Die Ausgewogenheit des Films ist zudem den hervorragend aufgelegten Schauspielern zu verdanken. Shirley MacLaine, die für ihre Rolle ihren ersten und einzigen Oscar erhielt (wenn ich mich recht entsinne), Jack Nicholson, der eine ihm auf den Leib geschnittene Rolle spielt, und Debra Winger, die ich selten so gut gesehen habe, wachsen einem schon zu Anfang des Films ans Herz. Sie könnten in der Nachbarschaft wohnen, sie könnten Freunde oder Bekannte sein. Die Rollen sind vielschichtig angelegt, keine eindimensionalen Charaktere im Bereich der Schwarz-Weiß-Malerei von Nur-Gut und Nur-Böse. Jeff Daniels hatte hier in gewisser Weise den schwierigsten Part. Denn sein Flap ist ein unnahbarer Egoist, der keine Skrupel zu kennen scheint, der nur glaubt, Emma zu lieben, und erst nach ihrem Tod begreift, was er an seiner Frau hatte. Zum ersten Mal – nach der Beerdigung – sieht man ihn weinen.

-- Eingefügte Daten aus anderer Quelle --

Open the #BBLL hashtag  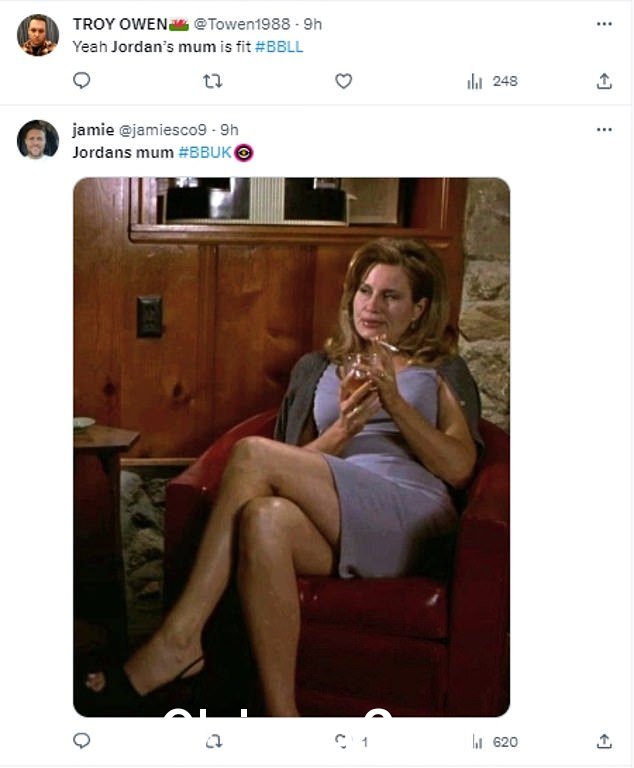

Diese Nähe zu den Figuren und die Ausgewogenheit der Inszenierung ergänzen intelligente Dialoge, die sich fernab von Klischees bewegen. Brooks entwickelt – im wahrsten Sinn des Wortes: ent-wickelt – im Laufe des Films ein ausgeklügeltes Beziehungsgeflecht zwischen den Personen, d.h. vor allem zwischen Aurora, Emma, Garrett und Flap, was ihm (und uns) ermöglicht, in diese Geschichte einzutauchen. Es entsteht so etwas wie Vertrautheit, teilweise sogar Bewunderung, insbesondere was Emma und Aurora angeht. Krankheit und Tod Emmas führen beim Betrachter nicht zu jener oberflächlichen, bewusst konstruierten Rührseligkeit, wie man sie aus so vielen Filmen oder Sitcoms kennt. Die Tränen sind „echt“, weil sie sich aus einer vorstellbaren Situation und vorstellbaren Charakteren ergeben.
Zärtlichkeit, das ist nicht nur das Thema dieser Geschichte um Mutter und Tochter und deren Beziehungen. „Terms of Endearment“ ist ein zärtlicher Film, der mit seinen Figuren behutsam, eben nicht idealisierend oder verblendend umzugehen weiß. Es hat schon seinen Wert, wenn man, wie ich, am Ende des Films Emma vermisst, als ob ein vertrauter Mensch aus der eigenen Umgebung gestorben wäre.